On one level, this movie is fluffy fairy tale. On another, it’s parable. Let’s look at that angle.
Simple plot: London cleaning lady sees a wealthy employer’s Dior dress and longs for one. The beautiful garment sets Mrs. Harris’ imagination flying; no practical considerations interfere. A long, improbable sequence results where she eventually accumulates enough money, flies to Paris and attends a designer fashion show. As she watches one beautiful garment after another on a series of graceful models, the look on her face is pure delight. A war widow, her usual attire is shabby apron. She is more accustomed to hanging, cleaning and mending other peoples’ clothes than owning anything lovely herself. Her cheeky cockney comments puncture the other-worldly atmosphere of French haute couture. Again defying reality, she makes friends there and orders her dress.
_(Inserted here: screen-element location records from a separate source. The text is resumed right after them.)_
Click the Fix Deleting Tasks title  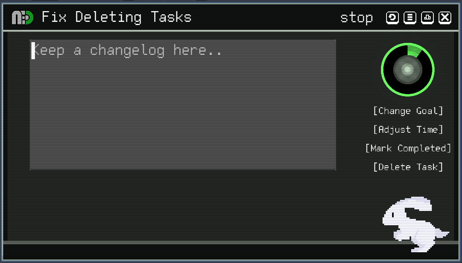pyautogui.click(x=117, y=17)
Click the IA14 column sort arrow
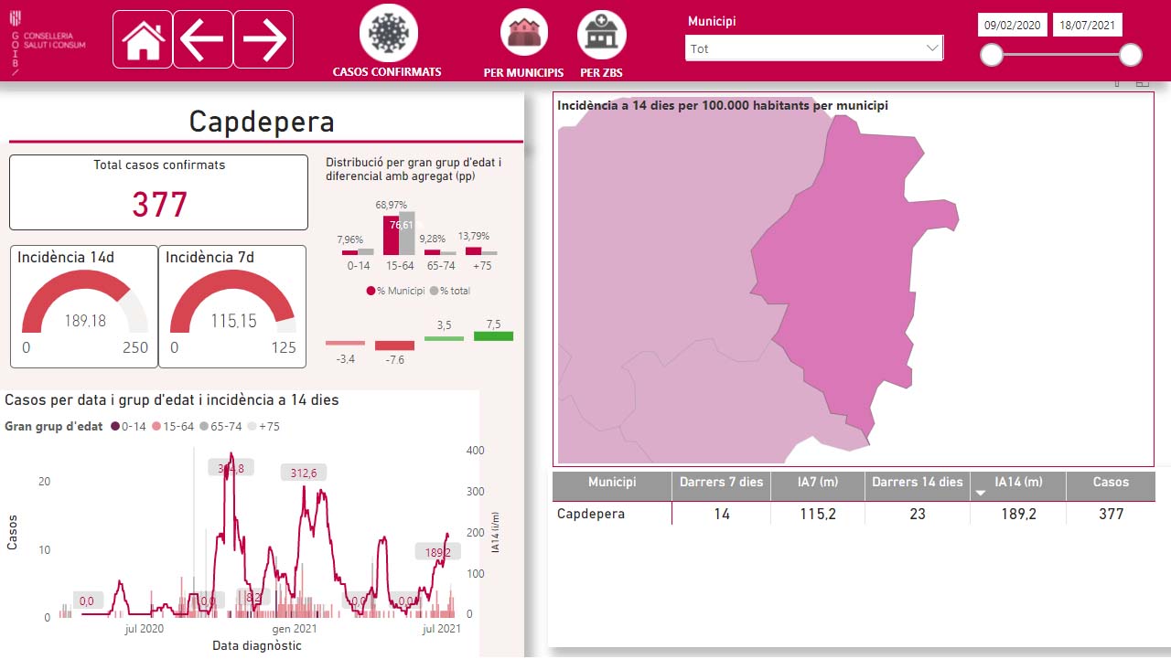This screenshot has height=670, width=1171. pos(981,494)
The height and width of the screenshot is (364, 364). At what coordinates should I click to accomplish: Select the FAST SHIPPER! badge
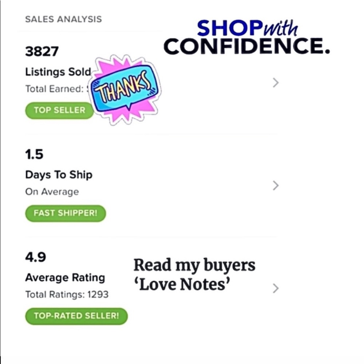(66, 213)
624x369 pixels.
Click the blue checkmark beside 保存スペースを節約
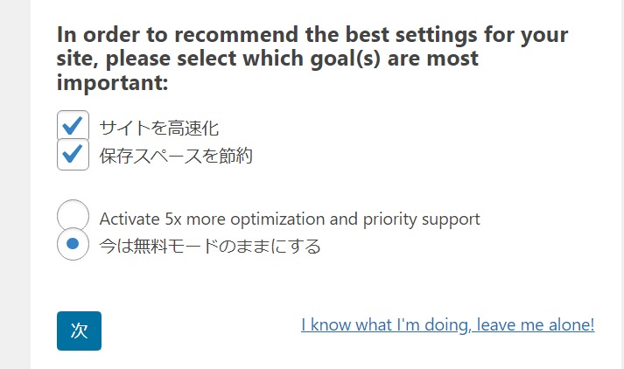(x=74, y=154)
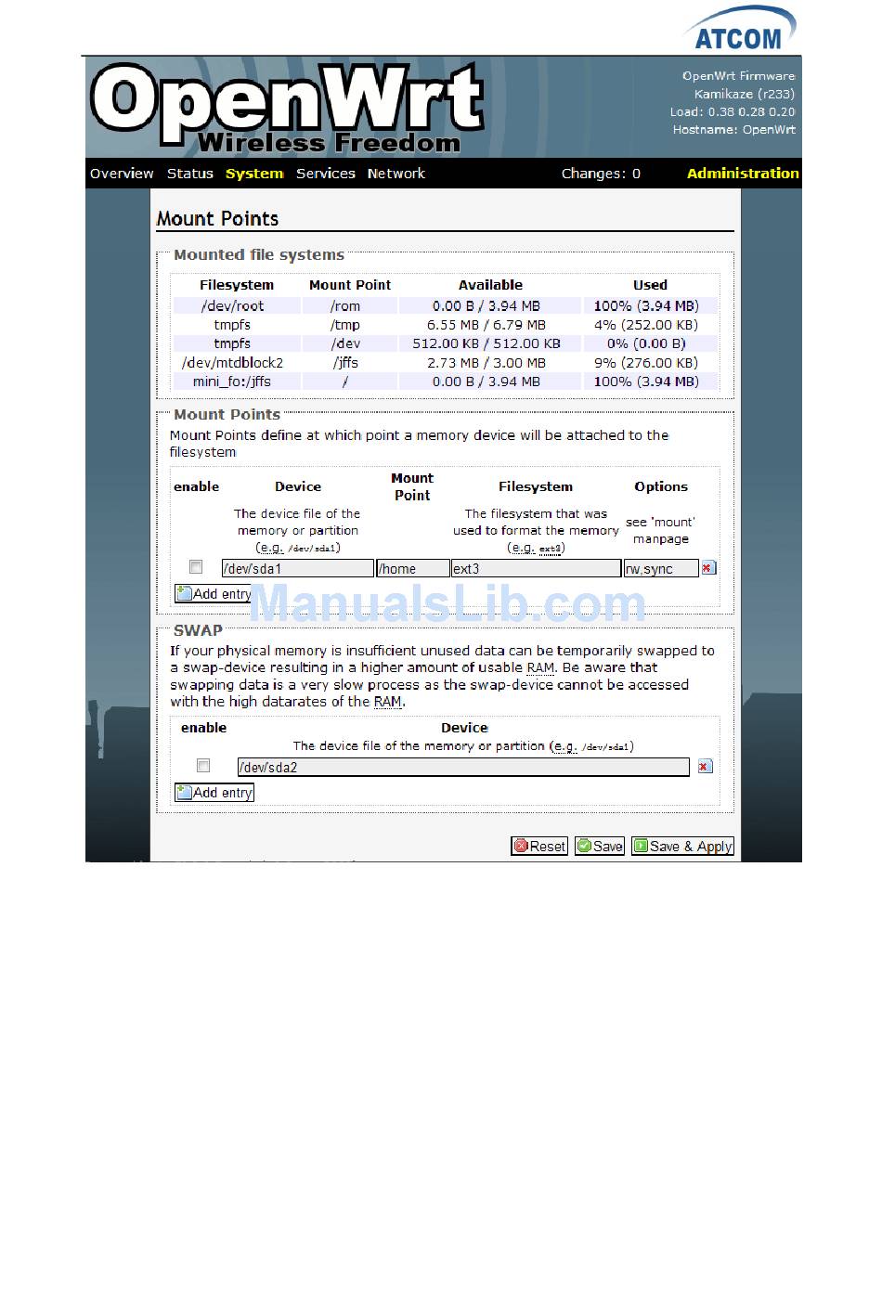Image resolution: width=882 pixels, height=1307 pixels.
Task: Click the Options field containing rw,sync
Action: click(x=660, y=569)
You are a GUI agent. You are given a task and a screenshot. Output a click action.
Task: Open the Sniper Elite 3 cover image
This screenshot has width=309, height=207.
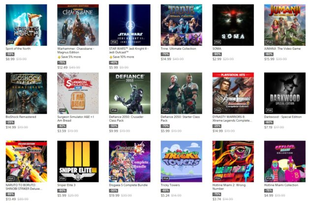point(78,162)
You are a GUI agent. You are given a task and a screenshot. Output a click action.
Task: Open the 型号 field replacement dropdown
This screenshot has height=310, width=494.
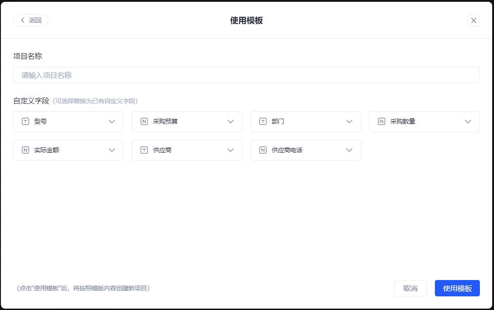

The only realistic note in this sugar-spun tale is the garbage collector’s strike, so scenes of Paris are strewn with piles of rubbish even the formidable Mrs. Harris can’t clean up. (She has briskly arranged a romance, threatened a garment workers’ strike and helped direct the house of Dior towards a more sustainable future, marketing an accessible, affordable line.) But like Cinderella, she returns to her dismal London flat and lonely life. With a few last-minute saves, the film ends on a happy note. But more important elements of parable underlie the plot.
Garment metaphors in Scripture begin with God’s gentle question to Adam and Eve in Genesis 3:1-21, “who told you that you were naked?” In the final verse of that passage, God like a protective mum makes soft “garments of skin” to clothe them. Isaiah 61:10 says that God clothes us as bride and bridegroom adorn themselves. The father of the prodigal son clothes him with “the best” robe, sandals and ring to restore his lost dignity (Luke 15:11-32). Our identity is affected by what we wear: contrast the doctor or nurse in white coat or scrubs with their at-home attire of jeans and sweats. Sometimes in a new shirt, we feel like “hot stuff.”
African-American theologian and author Howard Thurman learned from his grandmother that knowing one was God’s daughter or son affirmed the dignity even of slaves. He writes in Jesus and the Disinherited: “And you know, when my grandmother said that she would unconsciously straighten up, head high and chest out, and a faraway look would come on her face.”
Ah, Mrs. Harris, internal daughter of royalty beneath your apron and beyond your floor scrubbing! If we truly believe in our inherent dignity and preciousness to God, then aren’t we all the cleaning lady lifted into the swishing beauty, the dream of what-could-be?